Yes, a situation came up in the last couple of days that makes me think along these lines. And it will all work out. But I just wish that there was more of  Christopher Robin "How can we make it work?" and less Eeyore.

Friday, September 23, 2011

Why Go To College?

Well, that's ONE reason...

Many years ago, I was between jobs. I was tired of the restaurant business, and decided to get out of it. We were in fairly good shape money-wise at the time so I said "I'm only applying for non-restaurant jobs." Now, a restaurant general manager has to know how to manage several different type jobs. He has administrative duties and often has an administrative assistant, so he's an office manager. Turn over of associates is high, he has to hire and train people constantly, so he's a human resource manager. He verifies bills for payment, makes deposits, maintains cash security, so he's a financial officer. He constantly deals with the public, so he's a customer service manager. Not to mention the government agencies (health department, Wage and Hour, OSHA, etc) so he has to be a compliance manager. You get the picture. I had been doing this for roughly 20 years. So, for the next thirty days, I diligently searched newspapers and stuff for opportunities. I sent out something on the order of 40 resumes in that 30 days. Guess how many responses I got, not to mention interviews.

Zero

Well, that's not entirely true. From one company I got a form letter postcard saying thanks for the resume. I couldn't wait any longer. I sent out three resumes to restaurant jobs and was back to work within a week or so. There's a  friend at work facing the same deal as we speak. She was told that retail experience is a "joke." I'm convinced that it's the lack of a college education on that resume. Just that one line that says "B.A. Auburn University 1978" (I went there to take Commercial Art. I lasted two quarters, September '74 - March '75)
A college degree says "I can focus on one thing for four years and finish." It shows that a person can complete a laid out, systematic method to reach a goal. If the degree is applicable to the job under consideration, it says that the applicant has an aptitude for that field.

THIS IS WHY MY BOYS ARE GOING TO COLLEGE. I want them to have options. I want them to be able to change careers when they're 35 and ready for something different. I don't want them stuck in a field or job or career or organization or with a supervisor they detest because they were too lazy to go to class. They're good kids, they deserve the chance. And somehow, someway, I'm making sure they get it.
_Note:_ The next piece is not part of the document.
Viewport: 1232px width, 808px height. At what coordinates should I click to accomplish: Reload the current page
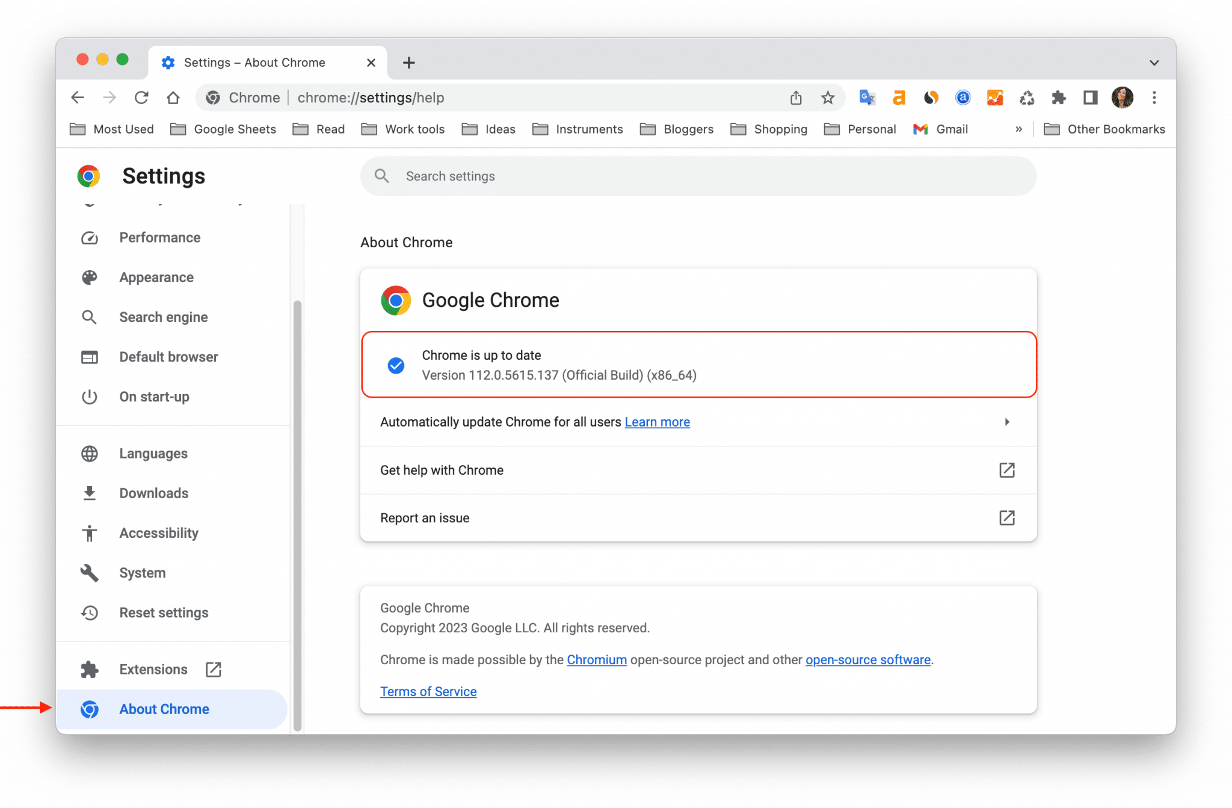coord(141,97)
Wednesday, September 21, 2011

Staying Busy

Thursday 6PM Hume-Fogg High School: Seminar on applying for college
               6:30PM Edison Elementary: Cub Scout meeting
Saturday 3PM Kroger: Popcorn Sale
:Sunday   7:30AM Arlington UMC: Community Breakfast
               11AM Arlington UMC: Mayberry Hoe-down Lunch
Tuesday  5PM LP Field: College Fair
              7PM: Hamilton UMC: Boy Scout Meeting
Get the idea? I didn't include work shifts or picking up kids from school. We certainly manage to stay busy. But from what I can gather, I think most families are in the same boat. People want to be involved, they want to spend quality time with family and kids and friends and groups and charitable organizations and on and on and on. With a senior in high school, we want to make sure that every event that sheds light on getting into college gets investigated. Every time I see something about financial aid or scholarships or grants or fees or tuition or whatever gets my attention. People ask me where he wants to go to college. "Wherever will pay him", is my answer.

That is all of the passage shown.